1. Using in silico Mapping to Evaluate Clustering of Quantitative Trait Loci

 

Previous work by Center faculty has established two critical properties of quantitative trait loci (QTL). First, they represent only a sub-set of the totality of genes functionally required for a complex trait such as the regulation of blood pressure or relative susceptibility to atherosclerosis. And second, the same sub-set of genes determine QTLs across mammalian species. QTLs for a given trait are often located at homologous chromosomal locations in human, mouse and rat. A probable explanation for these findings is that QTLs represent key regulatory functions whose role has been conserved over the course of mammalian evolution.
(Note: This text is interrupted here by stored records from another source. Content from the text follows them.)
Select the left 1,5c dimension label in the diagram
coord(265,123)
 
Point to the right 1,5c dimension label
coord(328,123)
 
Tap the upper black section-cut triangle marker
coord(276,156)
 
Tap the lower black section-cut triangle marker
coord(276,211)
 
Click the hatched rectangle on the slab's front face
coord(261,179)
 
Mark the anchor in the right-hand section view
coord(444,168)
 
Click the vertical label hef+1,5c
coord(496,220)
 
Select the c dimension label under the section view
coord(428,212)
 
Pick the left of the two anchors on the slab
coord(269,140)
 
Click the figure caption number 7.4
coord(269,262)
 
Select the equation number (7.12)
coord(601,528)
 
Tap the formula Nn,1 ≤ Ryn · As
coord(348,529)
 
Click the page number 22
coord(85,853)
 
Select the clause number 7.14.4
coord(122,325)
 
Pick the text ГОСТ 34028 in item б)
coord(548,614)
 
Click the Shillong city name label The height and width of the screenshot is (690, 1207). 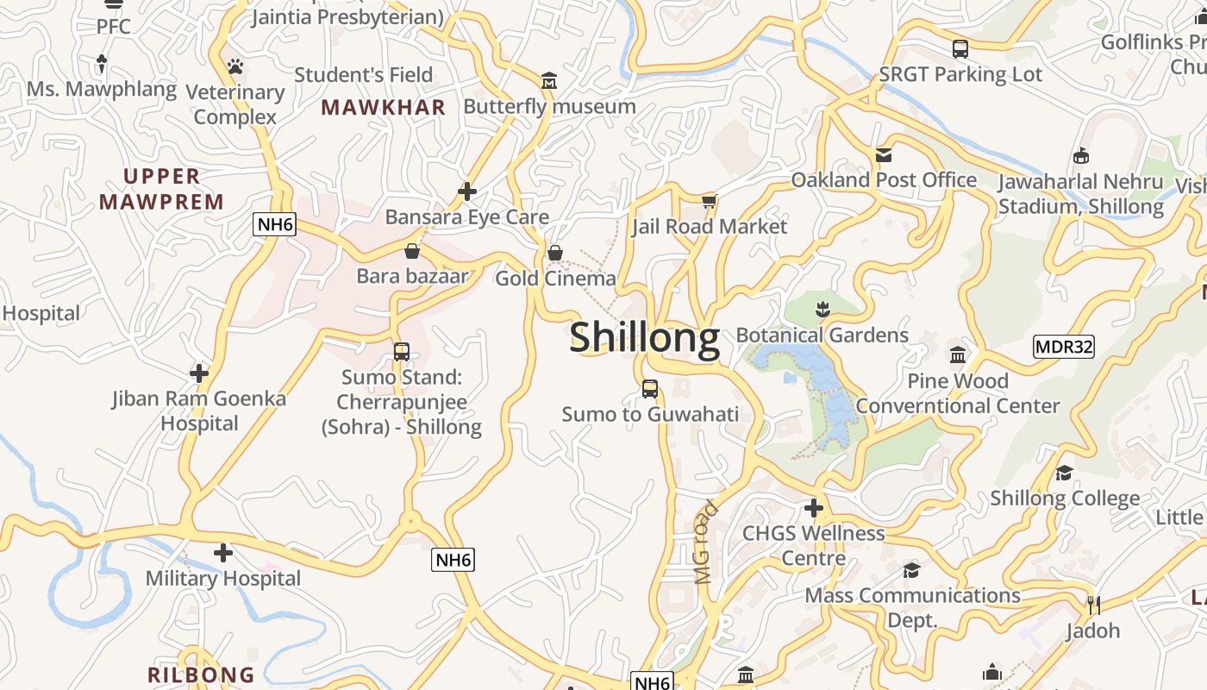coord(644,337)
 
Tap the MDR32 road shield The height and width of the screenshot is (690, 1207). coord(1063,347)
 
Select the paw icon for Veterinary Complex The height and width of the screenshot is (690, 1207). coord(235,66)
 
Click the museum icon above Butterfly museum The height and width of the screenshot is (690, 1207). coord(549,81)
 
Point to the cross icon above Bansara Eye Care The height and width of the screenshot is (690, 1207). coord(467,191)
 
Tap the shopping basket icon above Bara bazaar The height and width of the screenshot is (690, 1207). coord(412,251)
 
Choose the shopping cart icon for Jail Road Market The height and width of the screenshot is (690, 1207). coord(709,201)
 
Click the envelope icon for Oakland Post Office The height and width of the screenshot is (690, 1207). coord(884,154)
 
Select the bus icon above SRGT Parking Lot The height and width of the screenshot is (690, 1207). coord(960,49)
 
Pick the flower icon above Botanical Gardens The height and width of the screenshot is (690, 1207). coord(822,309)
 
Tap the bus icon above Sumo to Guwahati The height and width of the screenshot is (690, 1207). coord(650,389)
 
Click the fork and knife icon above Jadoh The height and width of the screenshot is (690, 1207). coord(1092,605)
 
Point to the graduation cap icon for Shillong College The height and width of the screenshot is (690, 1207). coord(1065,473)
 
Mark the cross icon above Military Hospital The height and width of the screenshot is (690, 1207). coord(223,553)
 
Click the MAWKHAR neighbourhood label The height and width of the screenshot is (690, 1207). coord(383,107)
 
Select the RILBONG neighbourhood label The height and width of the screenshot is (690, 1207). coord(201,674)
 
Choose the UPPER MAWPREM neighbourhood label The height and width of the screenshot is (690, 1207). coord(161,189)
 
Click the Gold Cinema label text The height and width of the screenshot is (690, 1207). coord(555,278)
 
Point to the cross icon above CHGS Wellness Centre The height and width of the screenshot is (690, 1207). coord(813,507)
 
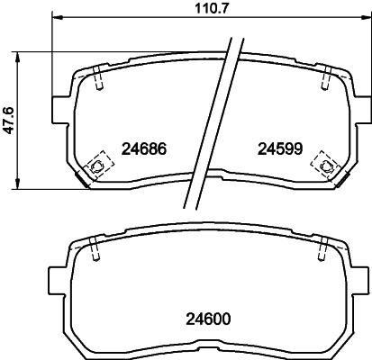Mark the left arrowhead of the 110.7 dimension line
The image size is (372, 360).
58,20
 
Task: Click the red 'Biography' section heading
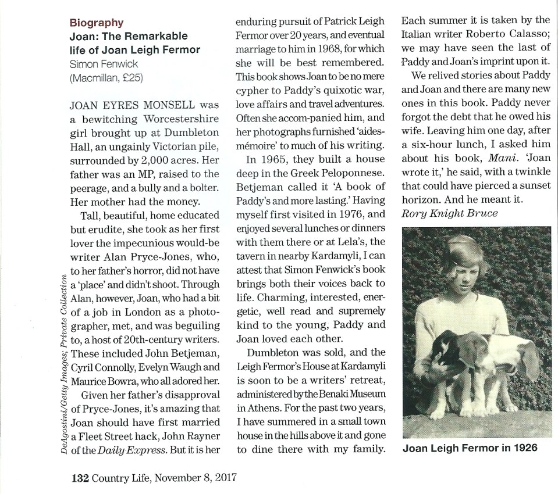(x=96, y=23)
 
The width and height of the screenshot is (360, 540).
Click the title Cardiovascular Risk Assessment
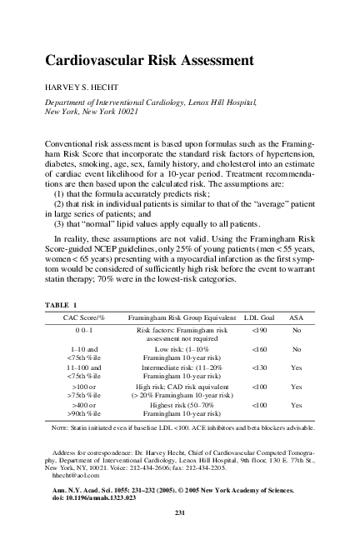click(x=148, y=60)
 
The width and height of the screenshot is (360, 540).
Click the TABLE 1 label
click(x=59, y=305)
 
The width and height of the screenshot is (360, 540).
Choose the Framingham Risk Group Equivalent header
click(x=179, y=318)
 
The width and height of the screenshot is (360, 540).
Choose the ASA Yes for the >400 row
click(x=296, y=404)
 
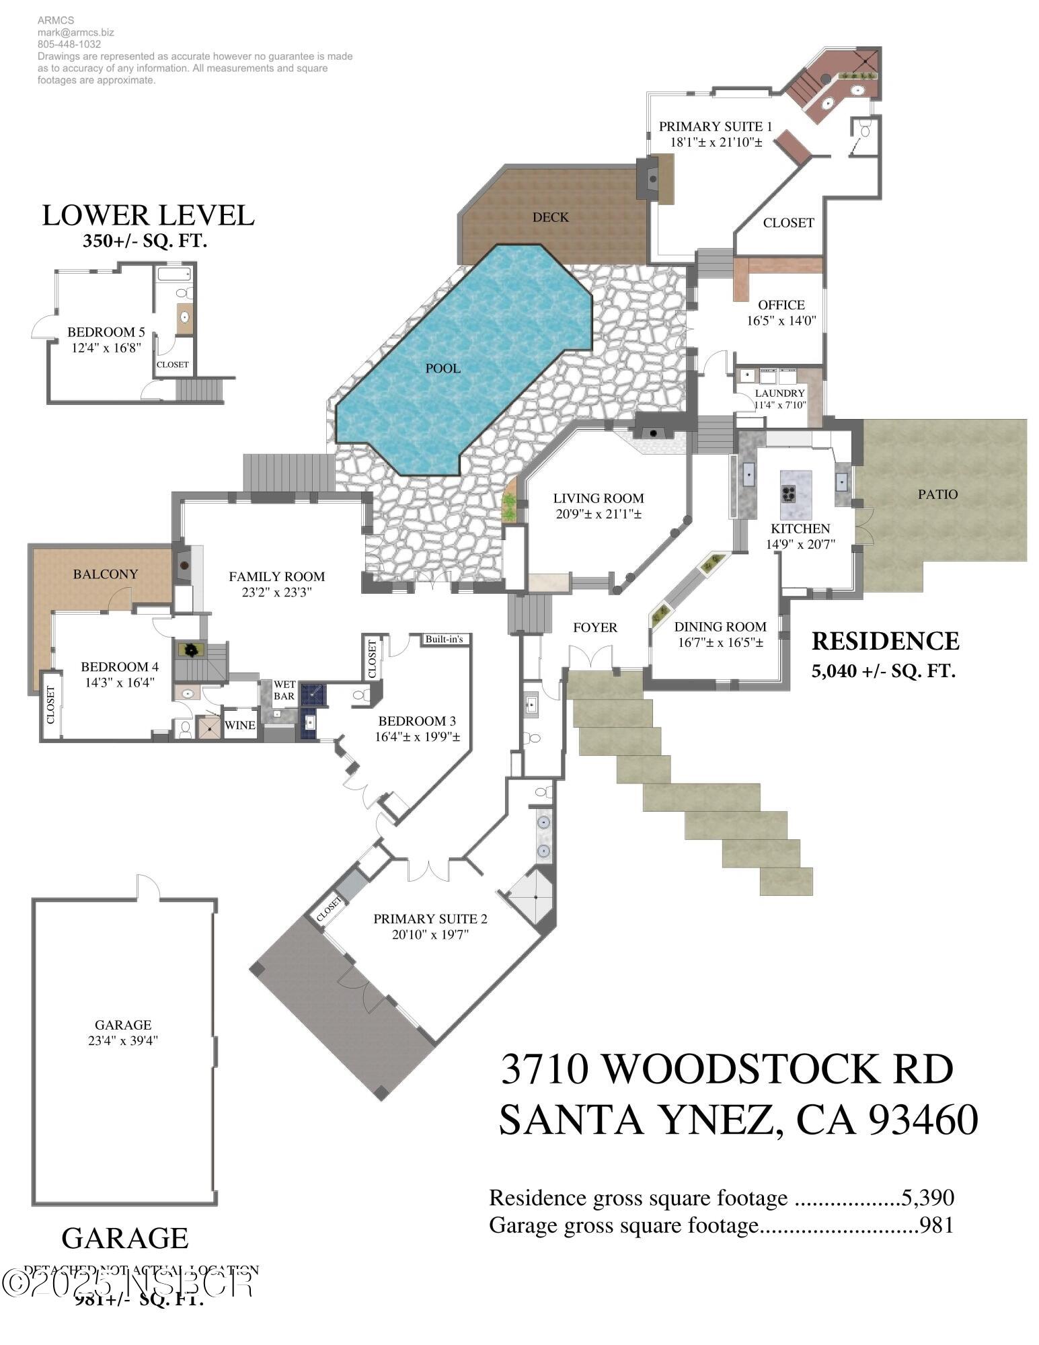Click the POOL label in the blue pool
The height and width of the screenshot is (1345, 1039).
click(442, 368)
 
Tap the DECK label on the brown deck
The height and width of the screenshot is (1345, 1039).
click(550, 217)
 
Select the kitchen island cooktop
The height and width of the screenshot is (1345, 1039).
click(788, 494)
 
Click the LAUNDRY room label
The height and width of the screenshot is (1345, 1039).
click(779, 393)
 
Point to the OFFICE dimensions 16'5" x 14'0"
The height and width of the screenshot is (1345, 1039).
click(781, 321)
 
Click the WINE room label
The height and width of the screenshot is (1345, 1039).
click(239, 725)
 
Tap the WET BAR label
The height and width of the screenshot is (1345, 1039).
click(284, 691)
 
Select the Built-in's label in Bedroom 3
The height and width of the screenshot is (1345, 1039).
click(444, 639)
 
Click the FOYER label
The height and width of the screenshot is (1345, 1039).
click(594, 627)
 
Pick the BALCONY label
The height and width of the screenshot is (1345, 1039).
click(106, 574)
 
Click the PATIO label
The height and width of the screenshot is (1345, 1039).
click(937, 494)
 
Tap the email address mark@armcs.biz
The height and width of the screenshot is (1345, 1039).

Given that the QTLs for various phenotypes are responsible for most of the population variation on which evolution can act and that the identity of these QTL is an ancient property of mammals, genome dynamics predicts that the QTLs for fundamental physiological properties are likely to be genetically linked to promote the co-inheritance of favorable allelic combinations. The hypothesis of this project is that functional domains are a general feature of mammalian chromosomal organization and will be revealed by the clustering of QTLs affecting a phenotype. Rigorously testing this hypothesis requires that we efficiently locate QTLs at a resolution of a few Mb or less across the diversity of Mus subspecies.
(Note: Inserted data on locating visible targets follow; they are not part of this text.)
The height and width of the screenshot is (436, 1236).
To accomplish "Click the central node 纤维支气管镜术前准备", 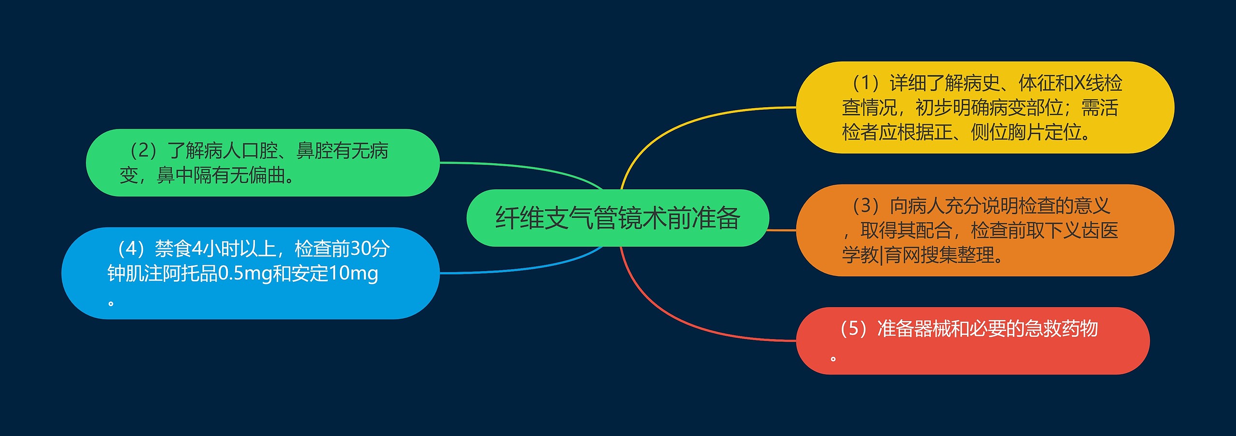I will (x=617, y=218).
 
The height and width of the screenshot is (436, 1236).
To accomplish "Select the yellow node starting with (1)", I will (x=985, y=107).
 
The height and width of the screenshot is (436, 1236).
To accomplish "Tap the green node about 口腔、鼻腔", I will (x=262, y=163).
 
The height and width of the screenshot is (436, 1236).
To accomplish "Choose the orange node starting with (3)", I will (x=985, y=230).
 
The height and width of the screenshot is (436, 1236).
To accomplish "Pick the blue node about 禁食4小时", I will (x=250, y=273).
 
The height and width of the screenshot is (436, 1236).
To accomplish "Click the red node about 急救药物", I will (x=972, y=341).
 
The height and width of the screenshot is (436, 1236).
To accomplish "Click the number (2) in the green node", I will (x=143, y=151).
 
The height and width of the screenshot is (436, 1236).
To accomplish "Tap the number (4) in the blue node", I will (x=131, y=249).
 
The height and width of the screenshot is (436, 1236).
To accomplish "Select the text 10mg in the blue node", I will (x=353, y=274).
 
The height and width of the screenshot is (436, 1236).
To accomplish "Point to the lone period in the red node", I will (x=833, y=359).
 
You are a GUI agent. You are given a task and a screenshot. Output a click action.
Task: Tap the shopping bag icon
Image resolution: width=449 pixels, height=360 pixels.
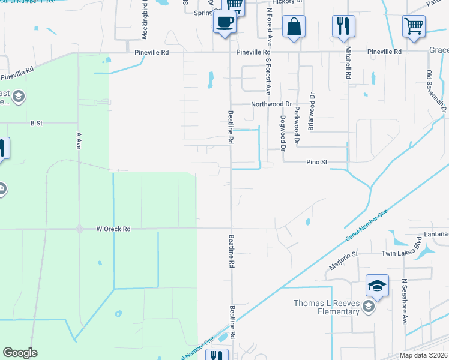click(294, 27)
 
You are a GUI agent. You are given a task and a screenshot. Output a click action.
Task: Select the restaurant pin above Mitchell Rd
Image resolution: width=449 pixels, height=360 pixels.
click(343, 26)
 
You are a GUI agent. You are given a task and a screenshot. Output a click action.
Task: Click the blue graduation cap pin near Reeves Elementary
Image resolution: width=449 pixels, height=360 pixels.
click(378, 287)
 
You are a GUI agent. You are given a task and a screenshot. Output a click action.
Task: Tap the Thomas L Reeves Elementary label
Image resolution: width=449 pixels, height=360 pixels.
click(326, 307)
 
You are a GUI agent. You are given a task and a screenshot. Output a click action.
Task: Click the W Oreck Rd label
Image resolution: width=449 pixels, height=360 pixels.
click(113, 229)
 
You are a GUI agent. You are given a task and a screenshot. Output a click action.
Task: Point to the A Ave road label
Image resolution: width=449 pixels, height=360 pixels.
click(78, 140)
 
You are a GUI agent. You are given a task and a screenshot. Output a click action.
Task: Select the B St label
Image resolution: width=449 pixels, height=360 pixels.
click(37, 123)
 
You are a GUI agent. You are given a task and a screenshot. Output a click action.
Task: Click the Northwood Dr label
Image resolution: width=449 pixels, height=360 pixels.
click(271, 104)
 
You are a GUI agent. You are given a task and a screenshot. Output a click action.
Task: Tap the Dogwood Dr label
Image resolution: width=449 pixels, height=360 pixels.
click(282, 133)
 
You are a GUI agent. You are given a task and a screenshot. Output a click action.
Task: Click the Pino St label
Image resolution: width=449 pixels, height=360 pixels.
click(316, 162)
We are performing the following activities to test this hypothesis:

1. Further developing in silico QTL mapping with the goals of improving its statistical validity, genetic resolution and efficiency.
2. Characterizing the large number of strains collected for the Population Genetics project for a series of phenotypes that are quantitatively robust, and easy to collect.
3. Determining in silico QTLs for the phenotypes using the SNPs genotyped in the Population Genetics project.
4. Testing whether the QTLs for a trait cluster physically or belong to the same LD network.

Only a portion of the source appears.